Extracted records:
=======
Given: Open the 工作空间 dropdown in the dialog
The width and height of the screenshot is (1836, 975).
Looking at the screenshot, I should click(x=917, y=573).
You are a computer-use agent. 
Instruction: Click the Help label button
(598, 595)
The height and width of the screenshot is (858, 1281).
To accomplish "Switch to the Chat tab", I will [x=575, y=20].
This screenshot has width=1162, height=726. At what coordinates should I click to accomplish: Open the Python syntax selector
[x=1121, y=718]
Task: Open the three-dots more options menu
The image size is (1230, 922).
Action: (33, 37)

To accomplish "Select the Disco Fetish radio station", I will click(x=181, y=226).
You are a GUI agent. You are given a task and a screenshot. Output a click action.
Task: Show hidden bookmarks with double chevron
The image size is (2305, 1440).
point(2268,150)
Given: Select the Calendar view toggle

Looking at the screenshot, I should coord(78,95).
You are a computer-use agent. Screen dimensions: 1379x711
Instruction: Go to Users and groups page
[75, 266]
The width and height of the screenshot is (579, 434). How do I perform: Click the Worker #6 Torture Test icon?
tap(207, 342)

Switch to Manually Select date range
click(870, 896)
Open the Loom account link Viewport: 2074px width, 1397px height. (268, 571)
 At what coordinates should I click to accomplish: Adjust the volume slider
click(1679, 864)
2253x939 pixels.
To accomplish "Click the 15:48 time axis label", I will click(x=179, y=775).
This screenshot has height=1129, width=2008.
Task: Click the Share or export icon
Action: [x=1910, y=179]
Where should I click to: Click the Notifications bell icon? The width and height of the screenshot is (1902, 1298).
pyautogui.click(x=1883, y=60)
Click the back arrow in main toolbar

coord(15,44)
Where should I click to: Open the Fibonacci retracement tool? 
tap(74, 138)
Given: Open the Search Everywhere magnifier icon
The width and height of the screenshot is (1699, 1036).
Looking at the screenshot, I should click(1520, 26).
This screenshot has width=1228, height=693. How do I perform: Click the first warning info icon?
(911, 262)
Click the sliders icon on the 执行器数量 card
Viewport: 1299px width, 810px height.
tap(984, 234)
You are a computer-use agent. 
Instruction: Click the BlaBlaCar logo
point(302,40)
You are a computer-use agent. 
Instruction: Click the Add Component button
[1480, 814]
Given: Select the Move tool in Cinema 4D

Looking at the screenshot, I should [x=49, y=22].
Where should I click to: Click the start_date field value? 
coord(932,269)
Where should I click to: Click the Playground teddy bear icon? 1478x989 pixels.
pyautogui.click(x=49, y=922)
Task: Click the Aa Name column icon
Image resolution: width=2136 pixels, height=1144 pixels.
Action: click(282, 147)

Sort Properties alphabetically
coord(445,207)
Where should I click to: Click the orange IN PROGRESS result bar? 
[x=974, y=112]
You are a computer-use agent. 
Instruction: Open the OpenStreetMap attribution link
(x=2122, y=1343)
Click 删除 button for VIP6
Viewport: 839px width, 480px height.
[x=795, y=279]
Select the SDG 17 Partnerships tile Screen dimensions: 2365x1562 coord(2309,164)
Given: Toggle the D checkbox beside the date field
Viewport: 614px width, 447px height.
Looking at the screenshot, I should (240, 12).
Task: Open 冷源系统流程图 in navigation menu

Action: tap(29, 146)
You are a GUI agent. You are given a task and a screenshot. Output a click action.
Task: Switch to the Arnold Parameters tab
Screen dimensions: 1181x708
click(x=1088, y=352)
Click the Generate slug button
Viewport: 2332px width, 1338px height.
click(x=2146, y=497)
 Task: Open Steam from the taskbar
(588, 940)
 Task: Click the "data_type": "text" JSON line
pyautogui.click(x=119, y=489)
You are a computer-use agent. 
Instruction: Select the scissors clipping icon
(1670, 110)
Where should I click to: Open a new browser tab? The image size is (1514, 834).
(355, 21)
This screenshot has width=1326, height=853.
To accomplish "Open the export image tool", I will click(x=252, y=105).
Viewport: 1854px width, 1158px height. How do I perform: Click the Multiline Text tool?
=======
= Work task =
The answer is a portion of the data. Write out exactly the line with "Where should I click to: Click the orange" and all lines after it.

= Solution for this exercise =
Where should I click to: Click the orange IN PROGRESS result bar? 
[x=974, y=112]
You are a computer-use agent. 
Instruction: Open the OpenStreetMap attribution link
(x=2122, y=1343)
Click 删除 button for VIP6
Viewport: 839px width, 480px height.
[x=795, y=279]
Select the SDG 17 Partnerships tile Screen dimensions: 2365x1562 coord(2309,164)
Given: Toggle the D checkbox beside the date field
Viewport: 614px width, 447px height.
Looking at the screenshot, I should (240, 12).
Task: Open 冷源系统流程图 in navigation menu

Action: tap(29, 146)
You are a GUI agent. You are given a task and a screenshot. Output a click action.
Task: Switch to the Arnold Parameters tab
Screen dimensions: 1181x708
click(x=1088, y=352)
Click the Generate slug button
Viewport: 2332px width, 1338px height.
click(x=2146, y=497)
 Task: Open Steam from the taskbar
(588, 940)
 Task: Click the "data_type": "text" JSON line
pyautogui.click(x=119, y=489)
You are a computer-use agent. 
Instruction: Select the scissors clipping icon
(1670, 110)
Where should I click to: Open a new browser tab? The image size is (1514, 834).
(355, 21)
This screenshot has width=1326, height=853.
To accomplish "Open the export image tool", I will click(x=252, y=105).
Viewport: 1854px width, 1158px height. How do I perform: Click the Multiline Text tool?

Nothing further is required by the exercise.